Mothur-Sapelo2

From Research Computing Center Wiki
Jump to navigation Jump to search

Category

Bioinformatics

Program On

Sapelo2

Version

1.45.0

Author / Distributor

Please see Mothur

Description

"Mothur is a single piece of open-source, expandable software to fill the bioinformatics needs of the microbial ecology community. The functionality of different software including dotur, sons, treeclimber, s-libshuff, unifrac, and others have been incorperated in Mothur. In addition to improving the flexibility of these software, a number of other features including calculators and visualization tools are available with Mothur." More details, documentation and tutorials are at theMothur Wiki

Running Program

Also refer to Running Jobs on Sapelo2

For more information on Environment Modules on Sapelo2 please see the Lmod page.

The latest version of this application is at /apps/singularity-images/mothur-1.45.0.sif

To use this version, please run

singularity exec /apps/singularity-images/mothur-1.45.0.sif [command] [options]

To run mother in "batch mode", collect your Mothur commands into a command file and use that file in a batch job. More information about creating Mothur batch files can be found here: https://mothur.org/wiki/batch_mode/ Some Mothur commands can use multiple cores. To use multiple cores, adjust the processors parameter for each command in the Mothur command file. You must also adjust the --cpus_per_task parameter in your submission script to be equal to the number of processors you request in your Mothur command file.

The following is an example of a Mothur command file requesting use of 8 cpus.This file is called Mother_Commandfile.txt, and assembles pair end reads and prepares them for analysis.

make.file(inputdir=./MiSeq_SOP, type=gz, prefix=stability)
make.contigs(file=current, processors=8)
screen.seqs(fasta=current, group=current, maxambig=0, maxlength=275)
unique.seqs()
count.seqs(name=current, group=current)
align.seqs(fasta=current, reference=silva.v4.fasta)

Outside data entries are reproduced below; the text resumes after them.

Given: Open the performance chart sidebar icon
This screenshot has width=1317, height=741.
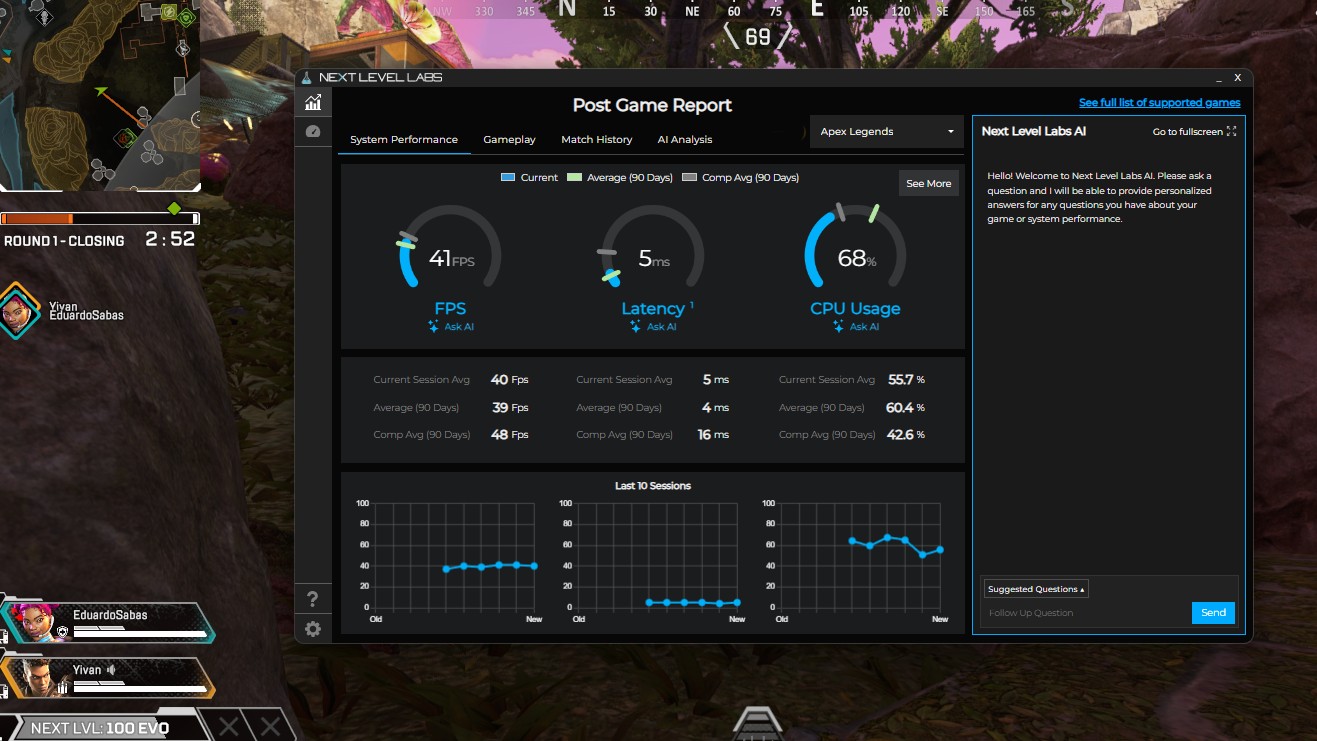Looking at the screenshot, I should [313, 102].
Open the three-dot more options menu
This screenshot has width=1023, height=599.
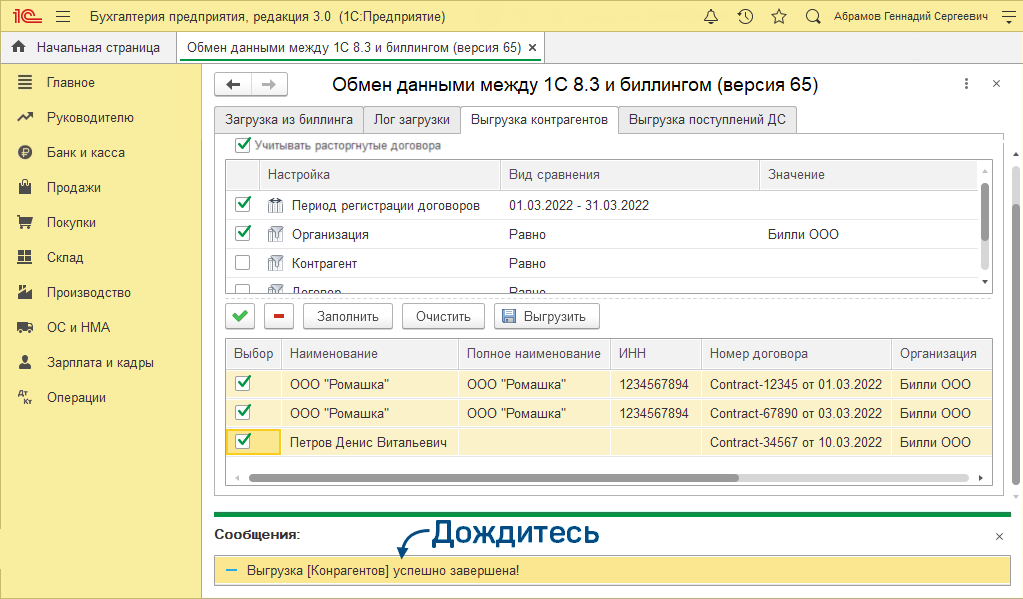tap(966, 85)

he following is an example job submission script (sub.sh) running the above Mother command file:

#!/bin/bash
#SBATCH --job-name=Mothurtest         # Job name
#SBATCH --partition=batch             # Partition (queue) name
#SBATCH --ntasks=1                    # Run on a single CPU
#SBATCH --cpus-per-task=8             # Use 8 cpus
#SBATCH --mem=10gb                    # Job memory request
#SBATCH --time=02:00:00               # Time limit hrs:min:sec
#SBATCH --output=%x_%j.out            # Standard output log
#SBATCH --error=%x_%j.err             # Standard error log

#SBATCH --mail-type=END,FAIL          # Mail events (NONE, BEGIN, END, FAIL, ALL)
#SBATCH --mail-user=username@uga.edu  # Where to send mail	

cd $SLURM_SUBMIT_DIR
singularity exec /apps/singularity-images/mothur-1.45.0.sif mothur Mother_Commandfile.txt

Here is an example of job submission command:

sbatch ./sub.sh 

Documentation

[cft07037@b1-24 singularity-images]$ singularity exec /apps/singularity-images/mothur-1.45.0.sif mothur --help
INFO:    underlay of /etc/localtime required more than 50 (72) bind mounts
Linux version

Using Boost
mothur v.1.45.0
Last updated: 3/22/21
by
Patrick D. Schloss

Department of Microbiology & Immunology

University of Michigan
http://www.mothur.org

When using, please cite:
Schloss, P.D., et al., Introducing mothur: Open-source, platform-independent, community-supported software for describing and comparing microbial communities. Appl Environ Microbiol, 2009. 75(23):7537-41.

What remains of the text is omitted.